The Finance and Budget Commission, of which I am one member, is already working closely with the city’s consultants and staff on a review of the economic impacts of the two projects as well as their potential direct financial benefit to the city and to the county. We will need numbers that reflect solid economic analysis, that are realistic, and have real credibility. That review process is already under way. Other city commissions will also play an important role in reviewing these projects. Negotiations on tax sharing with the county will also be critical.
Later this year, there will come a moment of truth. The city staff and the council will ultimately have to decide if either of the projects meets this community’s high standards. If they conclude they do, then protocols adopted by the council on Tuesday put city staff in the driver’s seat for driving a hard bargain and negotiating a development agreement. Council members are to provide input to city staff but avoid direct one-on-one negotiations with the applicants over the terms of a development agreement.
Ultimately, if either project is to have a chance at the polls, the city will need to drive a hard bargain in these negotiations.
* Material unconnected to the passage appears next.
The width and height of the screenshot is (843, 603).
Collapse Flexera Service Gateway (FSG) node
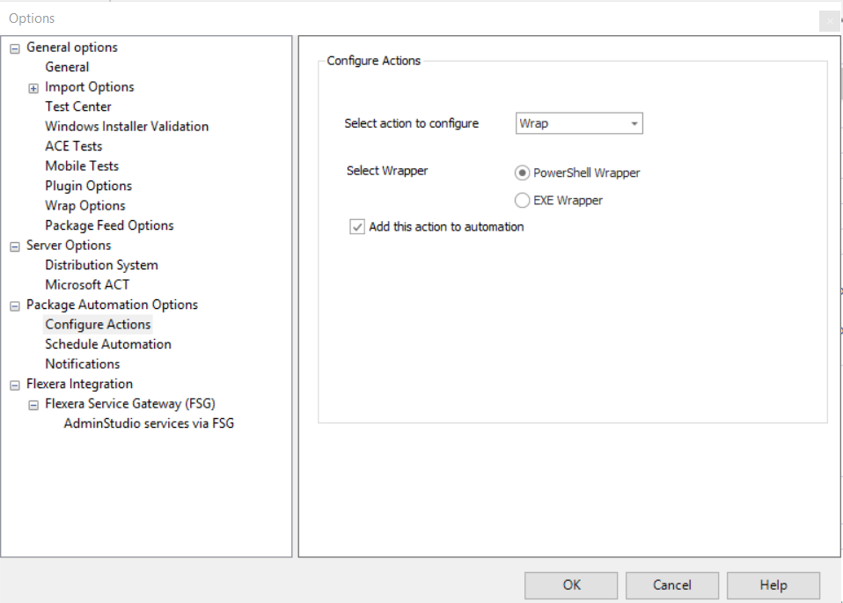tap(33, 405)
The applicants will need to deliver on strengthening city finances and taking the pressure off of the city’s generous taxpayers. Any projects receiving approval will also have to contain a broad range of amenities and features that the city needs and that justify an expansion of city boundaries. On the other hand, the deals cannot overreach. We only get benefits from the projects if the new economic centers can thrive in a competitive economy to bring in new businesses and jobs and strengthen UC Davis as a leading research center. A terrific plan only on paper gets us nothing.
The city isn’t stopping here with its economic development efforts. Efforts to support incubation of start-ups and transfer of technology from the campus to the marketplace are progressing. Partly at my commission’s urging, the council has directed city staff to review what city assets are needed now and to examine the potential for sale or lease of any surplus properties. This could give rise to some new economic development opportunities that could benefit city finances, by generating direct revenues to the city and-or by putting publicly held property back on the tax rolls.
Why are any of these actions needed, given that the state of city finances is so much improved from just a year and a half ago?
As has been discussed in these pages before, in a post-redevelopment world, economic development is critical to the long-term fiscal health of this community. Authority to collect as much as $8 million in annual sales tax revenue expires in five years, and no one can know for certain whether future City Council members and the electorate will agree to extend those taxes or at what level. We were bluntly reminded after 2008 that Davis is not recession-proof. And, the city still faces significant long-term cost pressures for city personnel and infrastructure.
We have a lot of work ahead of us, but the opportunities here are real.
Dan Carson worked for 17 years in the Legislative Analyst’s Office, a nonpartisan fiscal and policy adviser to the California Legislature, retiring in 2012 as deputy legislative analyst. He now serves as vice chair of the city’s Finance and Budget Commission. This commentary reflects his views only and does not represent the position of the commission on this issue.